Wednesday 26 December 2012

digging into Christmas: tartelettes au chocolat




We dig into Christmas, hollow out a space and fill it to the brim with: homemade stockings, pound shop key rings, mistletoe and stewed red cabbage served with chantrelle mushrooms that the vegetable man said he picked from the forest just next to his house. We sit beside the fire and mislay our sense of time in embroidered vintage tablecloths and silk PJs. Gifts are unwrapped, toys built and thank-yous said. In the middle of the day, he encourages fresh air and we are blown from the appartement and venture outside wearing fake fur coats that are not discreet, but fun. Upon returning, we eat, nibble, drink and I finish the day munching my chocolate ganache tart. Pre-bake little tartlettes of a sweetened pastry. Then, melt chocolate in a bain-marie. Heat double cream until nearing boiling. Add to chocolate with a smidgen of butter. When it resembles chocolate mayonnaise stop stirring. It's ready. Fill pastry cases and refridgerate. Yum. Parfait.

Sunday 23 December 2012

these days, just before christmas






These days, we are walking in the forest, nestling into our cosy home, burrowing into Christmas. I have baked a cake, unexpectedly. Decorated a tree. I am reading Foucault, Claire Vaye Watkins and a book about the origins of writing. Science is reassuring, I tell him as we sip tiny glasses of blackberry gin, lit by the winking of fairy lights. Philosophy structures thought, I explain and we talk about that and then my vegetable soup, made from turnips, carrots, leeks, potatoes and a handful of chestnuts. I flavoured the soup with sprigs of thyme and a solitary bay leaf; liquidized it was divine. 

Friday 14 December 2012

art rhythms

On the 14th of December, I am thinking about the way we organize time, our rhythms as we make art: do you snap time into pieces, travel to and fro, hold it, encircle it or lose all sense of time. When I make theatre, time is ritualised, an organised limbic experience for the actors and spectators; a collectif sense of time preceding from beginning to middle to end. Whilst, writing time is constant, always at the back of my mind, words and ideas churning; like waves that rise up from my inside until I am full and then, the water pours out onto the page. 

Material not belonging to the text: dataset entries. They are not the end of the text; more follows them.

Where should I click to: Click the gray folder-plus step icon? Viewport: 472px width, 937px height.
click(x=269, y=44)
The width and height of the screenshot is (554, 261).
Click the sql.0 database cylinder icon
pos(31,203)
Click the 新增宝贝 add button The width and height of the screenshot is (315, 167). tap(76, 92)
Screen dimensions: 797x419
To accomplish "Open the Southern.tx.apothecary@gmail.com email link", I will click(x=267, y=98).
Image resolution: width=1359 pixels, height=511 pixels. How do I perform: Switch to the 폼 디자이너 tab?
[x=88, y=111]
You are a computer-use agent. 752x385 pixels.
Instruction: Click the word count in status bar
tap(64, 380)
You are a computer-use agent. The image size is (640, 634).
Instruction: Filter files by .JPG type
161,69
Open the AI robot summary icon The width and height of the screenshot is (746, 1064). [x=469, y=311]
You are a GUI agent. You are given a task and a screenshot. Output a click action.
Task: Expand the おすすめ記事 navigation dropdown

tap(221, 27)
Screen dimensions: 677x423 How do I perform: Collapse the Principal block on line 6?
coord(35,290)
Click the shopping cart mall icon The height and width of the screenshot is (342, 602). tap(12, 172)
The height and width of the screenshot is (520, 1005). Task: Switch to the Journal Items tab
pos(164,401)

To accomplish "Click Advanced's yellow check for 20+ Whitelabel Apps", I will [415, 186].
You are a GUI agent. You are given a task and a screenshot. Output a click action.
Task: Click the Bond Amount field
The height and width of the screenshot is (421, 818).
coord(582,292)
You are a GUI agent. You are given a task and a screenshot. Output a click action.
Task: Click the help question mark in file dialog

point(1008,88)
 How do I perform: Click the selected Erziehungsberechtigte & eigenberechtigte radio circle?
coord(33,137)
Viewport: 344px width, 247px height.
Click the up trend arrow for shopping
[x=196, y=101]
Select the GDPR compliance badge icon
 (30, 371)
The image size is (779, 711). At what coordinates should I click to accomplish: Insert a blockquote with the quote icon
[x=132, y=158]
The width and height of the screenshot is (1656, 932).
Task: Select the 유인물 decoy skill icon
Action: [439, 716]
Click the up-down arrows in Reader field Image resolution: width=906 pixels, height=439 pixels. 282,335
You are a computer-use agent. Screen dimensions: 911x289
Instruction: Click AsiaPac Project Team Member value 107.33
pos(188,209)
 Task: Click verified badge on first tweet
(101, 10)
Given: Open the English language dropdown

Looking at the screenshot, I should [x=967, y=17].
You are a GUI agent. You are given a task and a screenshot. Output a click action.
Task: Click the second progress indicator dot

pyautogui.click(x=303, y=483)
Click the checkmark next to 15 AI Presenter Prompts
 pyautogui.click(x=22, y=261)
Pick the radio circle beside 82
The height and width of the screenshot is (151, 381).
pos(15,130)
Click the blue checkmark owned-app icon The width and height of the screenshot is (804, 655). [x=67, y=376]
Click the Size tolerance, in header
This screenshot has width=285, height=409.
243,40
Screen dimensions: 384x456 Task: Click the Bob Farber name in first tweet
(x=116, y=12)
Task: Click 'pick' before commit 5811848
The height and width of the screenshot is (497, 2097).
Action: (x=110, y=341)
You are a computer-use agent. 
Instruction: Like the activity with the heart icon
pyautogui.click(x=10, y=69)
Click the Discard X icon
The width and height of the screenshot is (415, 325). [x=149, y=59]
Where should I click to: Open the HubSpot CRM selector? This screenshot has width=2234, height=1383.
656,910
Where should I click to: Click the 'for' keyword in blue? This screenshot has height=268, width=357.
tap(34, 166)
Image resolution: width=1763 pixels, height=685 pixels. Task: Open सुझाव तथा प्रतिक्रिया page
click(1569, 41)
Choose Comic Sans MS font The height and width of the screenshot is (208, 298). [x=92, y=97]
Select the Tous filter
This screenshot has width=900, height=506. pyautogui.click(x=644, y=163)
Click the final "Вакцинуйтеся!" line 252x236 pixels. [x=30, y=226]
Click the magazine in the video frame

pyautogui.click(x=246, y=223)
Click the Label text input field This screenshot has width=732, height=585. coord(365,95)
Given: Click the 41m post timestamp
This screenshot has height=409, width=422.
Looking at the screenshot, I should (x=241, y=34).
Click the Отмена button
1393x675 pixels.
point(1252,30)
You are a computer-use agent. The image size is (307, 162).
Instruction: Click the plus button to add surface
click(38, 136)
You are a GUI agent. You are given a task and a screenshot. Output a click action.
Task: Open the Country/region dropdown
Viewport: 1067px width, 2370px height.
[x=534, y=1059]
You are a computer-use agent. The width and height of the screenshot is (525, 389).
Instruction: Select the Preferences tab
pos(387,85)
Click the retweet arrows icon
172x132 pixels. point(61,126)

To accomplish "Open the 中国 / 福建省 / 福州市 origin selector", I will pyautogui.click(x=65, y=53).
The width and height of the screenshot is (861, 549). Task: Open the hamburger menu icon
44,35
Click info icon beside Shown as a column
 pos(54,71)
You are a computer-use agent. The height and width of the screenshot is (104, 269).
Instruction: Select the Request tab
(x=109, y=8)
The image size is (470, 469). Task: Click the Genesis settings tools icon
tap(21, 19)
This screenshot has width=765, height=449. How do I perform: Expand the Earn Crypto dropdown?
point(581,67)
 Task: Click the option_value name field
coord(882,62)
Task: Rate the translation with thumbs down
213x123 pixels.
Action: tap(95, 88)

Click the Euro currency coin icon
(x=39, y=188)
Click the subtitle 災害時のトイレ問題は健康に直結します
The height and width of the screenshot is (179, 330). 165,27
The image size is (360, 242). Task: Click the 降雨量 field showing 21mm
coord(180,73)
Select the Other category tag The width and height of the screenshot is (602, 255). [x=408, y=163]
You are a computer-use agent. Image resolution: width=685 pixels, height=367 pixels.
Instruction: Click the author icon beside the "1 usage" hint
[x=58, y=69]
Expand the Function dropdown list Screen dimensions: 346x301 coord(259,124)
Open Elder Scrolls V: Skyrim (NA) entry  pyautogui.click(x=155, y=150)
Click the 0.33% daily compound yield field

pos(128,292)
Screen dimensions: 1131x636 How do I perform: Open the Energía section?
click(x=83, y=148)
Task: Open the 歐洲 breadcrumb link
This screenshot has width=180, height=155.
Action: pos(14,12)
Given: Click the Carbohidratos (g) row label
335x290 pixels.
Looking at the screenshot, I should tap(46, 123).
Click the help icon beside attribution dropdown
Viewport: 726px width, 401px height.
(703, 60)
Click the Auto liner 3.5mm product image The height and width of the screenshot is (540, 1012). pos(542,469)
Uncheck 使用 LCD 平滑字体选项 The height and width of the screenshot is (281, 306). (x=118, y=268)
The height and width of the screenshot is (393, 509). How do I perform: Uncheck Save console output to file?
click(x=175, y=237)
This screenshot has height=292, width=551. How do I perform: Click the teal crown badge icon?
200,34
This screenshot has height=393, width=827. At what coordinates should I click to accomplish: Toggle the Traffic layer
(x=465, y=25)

Wednesday 12 December 2012

handles turning on the last days of autumn




Early, I leave hot coffee and jumble of brooms. Outside clouds hang like sky whales,  pencil grey on turquoise sky. A pinky ink is seaping into the daybreak. Bold golden light carries the dawn to a tar black, starless earth that is frozen, stone daubed with a swift breath of frost. Soon the sun will rise, unlatching the door to green grass. Handles turning on the last days of autumn light.

Monday 10 December 2012

a winter morning



I leave my home wrapped in the smell of baked christmas cake, driving, steering through the darkness, the cars opposite like miners with headlamps, ready to descend into the pit, the trees line the hedgerows and point us forwards, driving, on this road there is no turning back, half-awake and half-asleep in this period of hibernation where the animals are tucked into earthy holes, suddenly when i turn there is the winter light, a hot globe burning, hanging low, just above a lace of black branches, hope and warmth where life goes on.

Wednesday 5 December 2012

jam tarts in bed



There is nothing quite like jam tarts in bed, crumbs wriggling into sheets as you take a bite. It is comfort, safety, like a bedtime kiss from a parent who says it will all be right.  A chill draft is sneaking through my window, but I under my Welsh blanket I am eating jam. Slivers of pastry linger at the back of my mouth as I creep, deeper into my bed. There is nothing quite like jam tarts in bed. Do try!